Last summer I cycled along the Danube from Germany through Austria and Slovakia to Budapest in Hungary. It was a great pilgrimage and largely flat apart from a short section in Hungary which took us high up above the Danube and into vineyards.
Most of the route through four countries was well paved and well marked but this section was along potholed windy roads with reversing tractors, and vineyard workers throwing prunings into the road.

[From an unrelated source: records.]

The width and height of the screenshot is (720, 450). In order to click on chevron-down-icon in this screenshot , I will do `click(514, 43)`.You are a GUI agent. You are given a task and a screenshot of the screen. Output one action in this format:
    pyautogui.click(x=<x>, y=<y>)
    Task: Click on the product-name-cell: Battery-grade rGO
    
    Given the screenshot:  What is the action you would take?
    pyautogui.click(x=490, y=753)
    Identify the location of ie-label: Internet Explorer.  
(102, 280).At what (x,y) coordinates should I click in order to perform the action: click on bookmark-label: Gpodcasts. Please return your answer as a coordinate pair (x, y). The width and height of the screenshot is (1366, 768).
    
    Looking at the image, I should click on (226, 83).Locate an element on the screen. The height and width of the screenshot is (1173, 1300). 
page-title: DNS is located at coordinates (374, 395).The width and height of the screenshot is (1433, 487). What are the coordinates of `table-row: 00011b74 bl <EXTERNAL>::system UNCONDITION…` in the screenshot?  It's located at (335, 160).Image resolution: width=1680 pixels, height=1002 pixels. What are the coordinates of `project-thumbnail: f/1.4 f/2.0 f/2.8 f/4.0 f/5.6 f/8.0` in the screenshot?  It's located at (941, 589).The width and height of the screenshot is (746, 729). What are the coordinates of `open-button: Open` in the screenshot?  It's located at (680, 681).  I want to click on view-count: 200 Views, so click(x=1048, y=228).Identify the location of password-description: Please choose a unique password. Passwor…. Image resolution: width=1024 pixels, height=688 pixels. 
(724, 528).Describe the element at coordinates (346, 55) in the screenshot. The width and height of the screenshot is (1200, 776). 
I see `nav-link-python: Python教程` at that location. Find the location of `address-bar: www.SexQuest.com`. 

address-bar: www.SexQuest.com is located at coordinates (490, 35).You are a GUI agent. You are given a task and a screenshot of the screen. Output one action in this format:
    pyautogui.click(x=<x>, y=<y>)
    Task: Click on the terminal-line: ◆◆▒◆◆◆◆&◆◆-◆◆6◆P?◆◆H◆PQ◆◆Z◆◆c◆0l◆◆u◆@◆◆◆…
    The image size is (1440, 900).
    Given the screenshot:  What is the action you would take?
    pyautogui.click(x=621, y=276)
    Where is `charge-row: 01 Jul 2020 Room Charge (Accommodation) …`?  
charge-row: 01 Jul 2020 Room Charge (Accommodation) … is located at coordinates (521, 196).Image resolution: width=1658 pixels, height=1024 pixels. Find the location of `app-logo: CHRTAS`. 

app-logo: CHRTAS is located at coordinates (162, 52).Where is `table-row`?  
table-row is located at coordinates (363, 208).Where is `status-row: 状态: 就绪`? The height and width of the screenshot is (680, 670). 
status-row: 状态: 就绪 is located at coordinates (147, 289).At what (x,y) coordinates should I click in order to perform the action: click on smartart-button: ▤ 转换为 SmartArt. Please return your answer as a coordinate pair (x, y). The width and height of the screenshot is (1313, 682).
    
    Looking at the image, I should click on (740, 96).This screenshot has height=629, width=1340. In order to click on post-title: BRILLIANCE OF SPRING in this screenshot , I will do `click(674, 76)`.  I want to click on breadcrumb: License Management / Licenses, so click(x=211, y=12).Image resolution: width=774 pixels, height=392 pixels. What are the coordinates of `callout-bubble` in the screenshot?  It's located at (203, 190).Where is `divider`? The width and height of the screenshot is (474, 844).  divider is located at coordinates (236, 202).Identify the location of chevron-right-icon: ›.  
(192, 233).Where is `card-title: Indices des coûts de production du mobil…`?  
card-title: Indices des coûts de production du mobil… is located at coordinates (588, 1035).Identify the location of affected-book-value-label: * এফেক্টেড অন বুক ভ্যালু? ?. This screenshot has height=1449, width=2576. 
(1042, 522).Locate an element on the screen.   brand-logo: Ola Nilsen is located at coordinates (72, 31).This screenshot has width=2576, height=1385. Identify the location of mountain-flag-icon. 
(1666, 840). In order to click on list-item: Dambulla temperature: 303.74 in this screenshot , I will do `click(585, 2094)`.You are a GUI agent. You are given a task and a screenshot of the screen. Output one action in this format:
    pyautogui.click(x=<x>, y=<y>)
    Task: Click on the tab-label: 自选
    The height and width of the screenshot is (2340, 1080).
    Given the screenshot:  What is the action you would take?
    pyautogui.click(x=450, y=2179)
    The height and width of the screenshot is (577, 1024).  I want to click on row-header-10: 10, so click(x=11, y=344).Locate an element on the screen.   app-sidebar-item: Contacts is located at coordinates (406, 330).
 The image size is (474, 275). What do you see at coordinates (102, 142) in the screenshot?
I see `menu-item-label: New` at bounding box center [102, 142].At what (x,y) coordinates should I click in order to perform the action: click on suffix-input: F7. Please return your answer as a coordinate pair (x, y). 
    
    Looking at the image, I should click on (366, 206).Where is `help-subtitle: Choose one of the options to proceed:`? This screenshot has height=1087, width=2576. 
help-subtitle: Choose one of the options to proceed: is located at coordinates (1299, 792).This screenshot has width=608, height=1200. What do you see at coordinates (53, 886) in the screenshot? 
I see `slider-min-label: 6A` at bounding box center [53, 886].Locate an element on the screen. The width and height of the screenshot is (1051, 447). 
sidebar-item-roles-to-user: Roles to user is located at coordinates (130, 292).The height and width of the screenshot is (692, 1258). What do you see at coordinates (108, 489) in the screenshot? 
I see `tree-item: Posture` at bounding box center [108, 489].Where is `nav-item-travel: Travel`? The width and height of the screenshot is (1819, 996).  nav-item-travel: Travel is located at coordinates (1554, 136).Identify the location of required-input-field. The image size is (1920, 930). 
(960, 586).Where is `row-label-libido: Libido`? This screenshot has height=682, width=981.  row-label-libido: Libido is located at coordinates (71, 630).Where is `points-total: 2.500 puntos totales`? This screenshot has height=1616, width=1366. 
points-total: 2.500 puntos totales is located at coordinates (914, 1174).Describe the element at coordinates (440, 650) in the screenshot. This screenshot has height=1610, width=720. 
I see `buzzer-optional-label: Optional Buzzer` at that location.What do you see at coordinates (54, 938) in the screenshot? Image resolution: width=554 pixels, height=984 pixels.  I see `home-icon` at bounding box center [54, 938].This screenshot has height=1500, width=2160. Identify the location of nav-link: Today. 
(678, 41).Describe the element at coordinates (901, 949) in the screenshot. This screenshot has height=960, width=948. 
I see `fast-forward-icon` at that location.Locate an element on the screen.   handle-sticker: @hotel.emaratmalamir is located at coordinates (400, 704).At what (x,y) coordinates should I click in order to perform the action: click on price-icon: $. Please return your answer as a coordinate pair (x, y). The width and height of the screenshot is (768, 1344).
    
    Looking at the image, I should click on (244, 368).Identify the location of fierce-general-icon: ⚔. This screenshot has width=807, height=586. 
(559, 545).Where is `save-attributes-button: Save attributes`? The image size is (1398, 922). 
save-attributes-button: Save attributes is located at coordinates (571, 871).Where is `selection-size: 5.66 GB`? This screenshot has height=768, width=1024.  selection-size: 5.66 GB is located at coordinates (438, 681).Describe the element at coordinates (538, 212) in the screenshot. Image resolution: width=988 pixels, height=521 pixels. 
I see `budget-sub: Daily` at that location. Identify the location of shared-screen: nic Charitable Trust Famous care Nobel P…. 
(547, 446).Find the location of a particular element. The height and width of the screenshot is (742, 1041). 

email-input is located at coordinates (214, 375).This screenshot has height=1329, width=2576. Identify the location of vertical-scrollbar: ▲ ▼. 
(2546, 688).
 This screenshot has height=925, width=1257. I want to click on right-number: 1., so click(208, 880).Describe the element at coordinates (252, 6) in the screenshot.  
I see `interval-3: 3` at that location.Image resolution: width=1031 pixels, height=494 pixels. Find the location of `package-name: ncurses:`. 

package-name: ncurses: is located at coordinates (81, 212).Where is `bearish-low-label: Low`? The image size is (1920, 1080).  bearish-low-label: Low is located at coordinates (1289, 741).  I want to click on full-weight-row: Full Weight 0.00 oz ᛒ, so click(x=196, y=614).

Having climbed a steep windy hill we were glad to have a long descent, but had to keep our wits about us as the road surface felt like it was was shaking the fillings from my teeth. It did shake the bolts from my panniers, and I felt a sudden jolt, fast decelaration, a dreadful noise and burning smell. I managed to get the bike under control and stopped safely, apart from a heart rate way above the recommended level. My panniers had dislodged and acted as an anchor, but being evenly balanced, they were a stabilising pair.
We managed to fashion a repair and I managed to stop shaking, so we set off again,back up through more vineyards advertising that they belonged to the Hilltop Winery. We went past their ‘chateau’, but with an afternoon’s riding ahead and my wobbly state we decided not to stop in for samples.
I was therefore surprised and pleased when I saw a Hilltop Sauvignon Blanc in Sainsbury’s. Even more so to see it on sale. We drank it this weekend.
It was a very slightly pink colour, not full on rose, but sort of pinot gris-like. It smelled floral with lots of elderflower cut by a little citrus. It was dry with a medium-high acidity, a medium body and medium intensity of flavour. The florality continued, but was met with a little more traditional sauvignon blanc gooseberry and grass. It didn’t linger long, but was rather more-ish. At just 11% alcohol it seemed OK to give in to the call of a second glass.
I peobably wouldn’t have bought this wine if I hadn’t cycled through the vines, but I’m glad I did. It wasn’t a typical Sauvignon Blanc, but it was an interesting one.